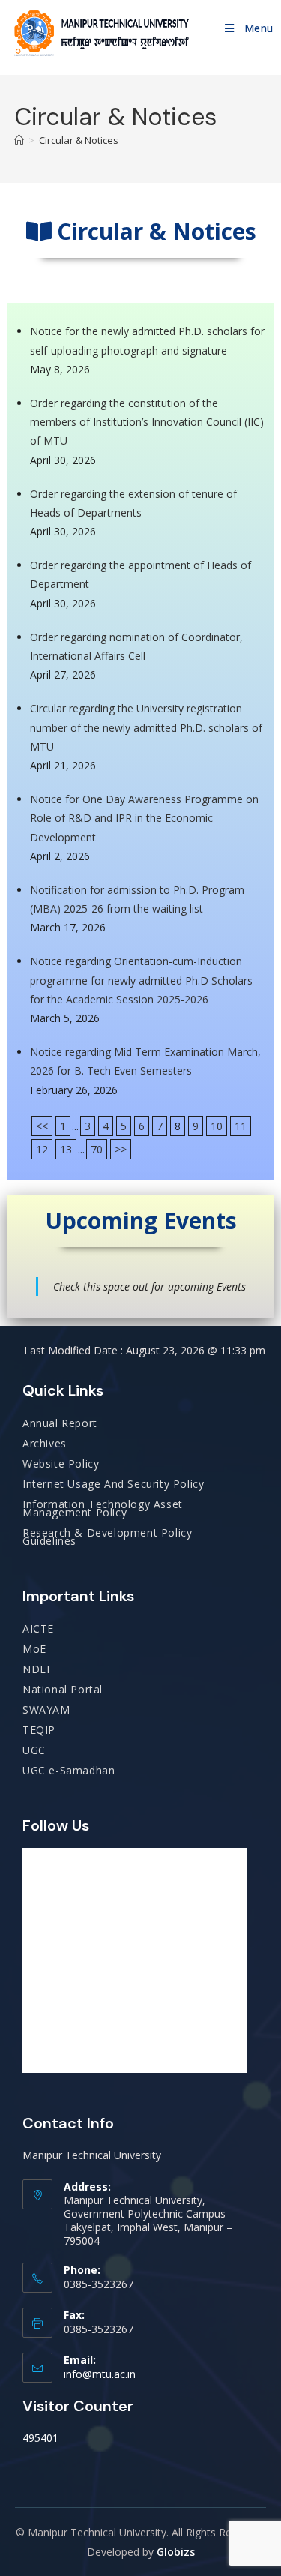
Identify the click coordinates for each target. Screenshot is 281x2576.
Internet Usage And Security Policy (113, 1484)
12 (42, 1149)
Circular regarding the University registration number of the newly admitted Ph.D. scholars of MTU (146, 727)
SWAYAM (46, 1709)
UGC (34, 1750)
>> (121, 1149)
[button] (140, 235)
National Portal (62, 1689)
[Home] (19, 140)
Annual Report (59, 1423)
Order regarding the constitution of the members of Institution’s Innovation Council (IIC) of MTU (147, 422)
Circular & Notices (78, 140)
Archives (44, 1443)
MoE (34, 1649)
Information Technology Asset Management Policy (102, 1508)
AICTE (38, 1628)
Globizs (176, 2552)
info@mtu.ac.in (100, 2374)
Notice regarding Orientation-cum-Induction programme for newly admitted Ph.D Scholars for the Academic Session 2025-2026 (141, 980)
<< (42, 1126)
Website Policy (60, 1463)
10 (217, 1126)
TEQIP (38, 1730)
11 (241, 1126)
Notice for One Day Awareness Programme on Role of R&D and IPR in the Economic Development (144, 818)
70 (97, 1149)
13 (66, 1149)
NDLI (35, 1669)
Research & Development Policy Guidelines (107, 1536)
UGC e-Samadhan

※

Every line above that includes the word "Development" should be listed.

Notice for One Day Awareness Programme on Role of R&D and IPR in the Economic Development (144, 818)
Research & Development Policy Guidelines (107, 1536)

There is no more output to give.